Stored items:

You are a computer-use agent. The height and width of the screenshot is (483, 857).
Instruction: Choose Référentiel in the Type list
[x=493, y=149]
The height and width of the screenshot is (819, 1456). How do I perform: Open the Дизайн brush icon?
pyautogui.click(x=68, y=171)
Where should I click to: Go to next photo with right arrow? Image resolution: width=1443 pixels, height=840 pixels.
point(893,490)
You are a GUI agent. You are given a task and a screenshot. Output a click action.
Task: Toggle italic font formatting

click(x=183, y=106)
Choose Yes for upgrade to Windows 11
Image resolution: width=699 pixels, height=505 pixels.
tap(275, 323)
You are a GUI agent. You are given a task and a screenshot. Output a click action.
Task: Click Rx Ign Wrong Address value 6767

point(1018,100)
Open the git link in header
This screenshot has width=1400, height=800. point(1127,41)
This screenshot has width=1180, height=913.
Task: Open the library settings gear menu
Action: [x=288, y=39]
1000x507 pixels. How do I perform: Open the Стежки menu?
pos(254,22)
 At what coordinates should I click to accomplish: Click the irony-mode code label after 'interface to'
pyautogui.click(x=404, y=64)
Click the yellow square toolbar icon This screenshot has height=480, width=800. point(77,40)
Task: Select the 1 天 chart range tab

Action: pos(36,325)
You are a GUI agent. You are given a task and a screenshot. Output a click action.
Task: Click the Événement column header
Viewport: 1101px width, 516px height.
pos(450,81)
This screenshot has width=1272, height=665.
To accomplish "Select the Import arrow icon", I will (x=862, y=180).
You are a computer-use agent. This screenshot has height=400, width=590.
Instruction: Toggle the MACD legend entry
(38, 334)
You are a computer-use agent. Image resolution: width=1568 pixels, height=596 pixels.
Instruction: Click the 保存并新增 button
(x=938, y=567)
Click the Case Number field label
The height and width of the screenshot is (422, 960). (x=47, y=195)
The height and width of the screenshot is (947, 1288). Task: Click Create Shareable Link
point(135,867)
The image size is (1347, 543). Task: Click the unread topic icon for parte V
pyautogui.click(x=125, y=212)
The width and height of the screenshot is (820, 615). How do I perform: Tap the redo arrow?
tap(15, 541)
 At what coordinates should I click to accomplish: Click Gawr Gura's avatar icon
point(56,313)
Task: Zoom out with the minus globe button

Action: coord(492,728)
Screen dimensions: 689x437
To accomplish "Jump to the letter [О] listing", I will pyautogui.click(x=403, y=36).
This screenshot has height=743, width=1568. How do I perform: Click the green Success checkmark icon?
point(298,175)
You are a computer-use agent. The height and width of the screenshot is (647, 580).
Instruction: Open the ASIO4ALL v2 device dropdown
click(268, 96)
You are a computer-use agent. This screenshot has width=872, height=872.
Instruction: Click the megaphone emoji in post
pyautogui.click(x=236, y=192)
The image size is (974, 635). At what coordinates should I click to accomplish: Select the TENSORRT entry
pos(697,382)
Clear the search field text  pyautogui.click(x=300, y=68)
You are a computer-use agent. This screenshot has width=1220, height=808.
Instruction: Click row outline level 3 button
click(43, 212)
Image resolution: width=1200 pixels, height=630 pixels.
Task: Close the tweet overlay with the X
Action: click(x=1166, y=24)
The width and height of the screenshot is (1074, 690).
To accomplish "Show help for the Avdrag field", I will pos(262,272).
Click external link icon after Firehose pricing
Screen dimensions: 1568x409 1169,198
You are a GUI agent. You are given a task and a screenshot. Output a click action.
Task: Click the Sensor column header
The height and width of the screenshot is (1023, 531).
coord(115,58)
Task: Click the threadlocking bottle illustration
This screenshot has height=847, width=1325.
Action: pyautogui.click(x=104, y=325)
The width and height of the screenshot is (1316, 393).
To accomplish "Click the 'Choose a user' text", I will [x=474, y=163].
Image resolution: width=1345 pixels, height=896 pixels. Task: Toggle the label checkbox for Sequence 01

[Brief]:
Please copy all of the data above line for line, leaving every character unchanged.

[Completed task]:
You are a computer-use agent. The height and width of the screenshot is (483, 857).
Instruction: Choose Référentiel in the Type list
[x=493, y=149]
The height and width of the screenshot is (819, 1456). How do I perform: Open the Дизайн brush icon?
pyautogui.click(x=68, y=171)
Where should I click to: Go to next photo with right arrow? Image resolution: width=1443 pixels, height=840 pixels.
point(893,490)
You are a GUI agent. You are given a task and a screenshot. Output a click action.
Task: Toggle italic font formatting

click(x=183, y=106)
Choose Yes for upgrade to Windows 11
Image resolution: width=699 pixels, height=505 pixels.
tap(275, 323)
You are a GUI agent. You are given a task and a screenshot. Output a click action.
Task: Click Rx Ign Wrong Address value 6767

point(1018,100)
Open the git link in header
This screenshot has width=1400, height=800. point(1127,41)
This screenshot has width=1180, height=913.
Task: Open the library settings gear menu
Action: [x=288, y=39]
1000x507 pixels. How do I perform: Open the Стежки menu?
pos(254,22)
 At what coordinates should I click to accomplish: Click the irony-mode code label after 'interface to'
pyautogui.click(x=404, y=64)
Click the yellow square toolbar icon This screenshot has height=480, width=800. point(77,40)
Task: Select the 1 天 chart range tab

Action: pos(36,325)
You are a GUI agent. You are given a task and a screenshot. Output a click action.
Task: Click the Événement column header
Viewport: 1101px width, 516px height.
pos(450,81)
This screenshot has width=1272, height=665.
To accomplish "Select the Import arrow icon", I will (x=862, y=180).
You are a computer-use agent. This screenshot has height=400, width=590.
Instruction: Toggle the MACD legend entry
(38, 334)
You are a computer-use agent. Image resolution: width=1568 pixels, height=596 pixels.
Instruction: Click the 保存并新增 button
(x=938, y=567)
Click the Case Number field label
The height and width of the screenshot is (422, 960). (x=47, y=195)
The height and width of the screenshot is (947, 1288). Task: Click Create Shareable Link
point(135,867)
The image size is (1347, 543). Task: Click the unread topic icon for parte V
pyautogui.click(x=125, y=212)
The width and height of the screenshot is (820, 615). How do I perform: Tap the redo arrow?
tap(15, 541)
 At what coordinates should I click to accomplish: Click Gawr Gura's avatar icon
point(56,313)
Task: Zoom out with the minus globe button

Action: coord(492,728)
Screen dimensions: 689x437
To accomplish "Jump to the letter [О] listing", I will pyautogui.click(x=403, y=36).
This screenshot has height=743, width=1568. How do I perform: Click the green Success checkmark icon?
point(298,175)
You are a computer-use agent. The height and width of the screenshot is (647, 580).
Instruction: Open the ASIO4ALL v2 device dropdown
click(268, 96)
You are a computer-use agent. This screenshot has width=872, height=872.
Instruction: Click the megaphone emoji in post
pyautogui.click(x=236, y=192)
The image size is (974, 635). At what coordinates should I click to accomplish: Select the TENSORRT entry
pos(697,382)
Clear the search field text  pyautogui.click(x=300, y=68)
You are a computer-use agent. This screenshot has width=1220, height=808.
Instruction: Click row outline level 3 button
click(43, 212)
Image resolution: width=1200 pixels, height=630 pixels.
Task: Close the tweet overlay with the X
Action: click(x=1166, y=24)
The width and height of the screenshot is (1074, 690).
To accomplish "Show help for the Avdrag field", I will pos(262,272).
Click external link icon after Firehose pricing
Screen dimensions: 1568x409 1169,198
You are a GUI agent. You are given a task and a screenshot. Output a click action.
Task: Click the Sensor column header
The height and width of the screenshot is (1023, 531).
coord(115,58)
Task: Click the threadlocking bottle illustration
This screenshot has height=847, width=1325.
Action: pyautogui.click(x=104, y=325)
The width and height of the screenshot is (1316, 393).
To accomplish "Click the 'Choose a user' text", I will [x=474, y=163].
Image resolution: width=1345 pixels, height=896 pixels. Task: Toggle the label checkbox for Sequence 01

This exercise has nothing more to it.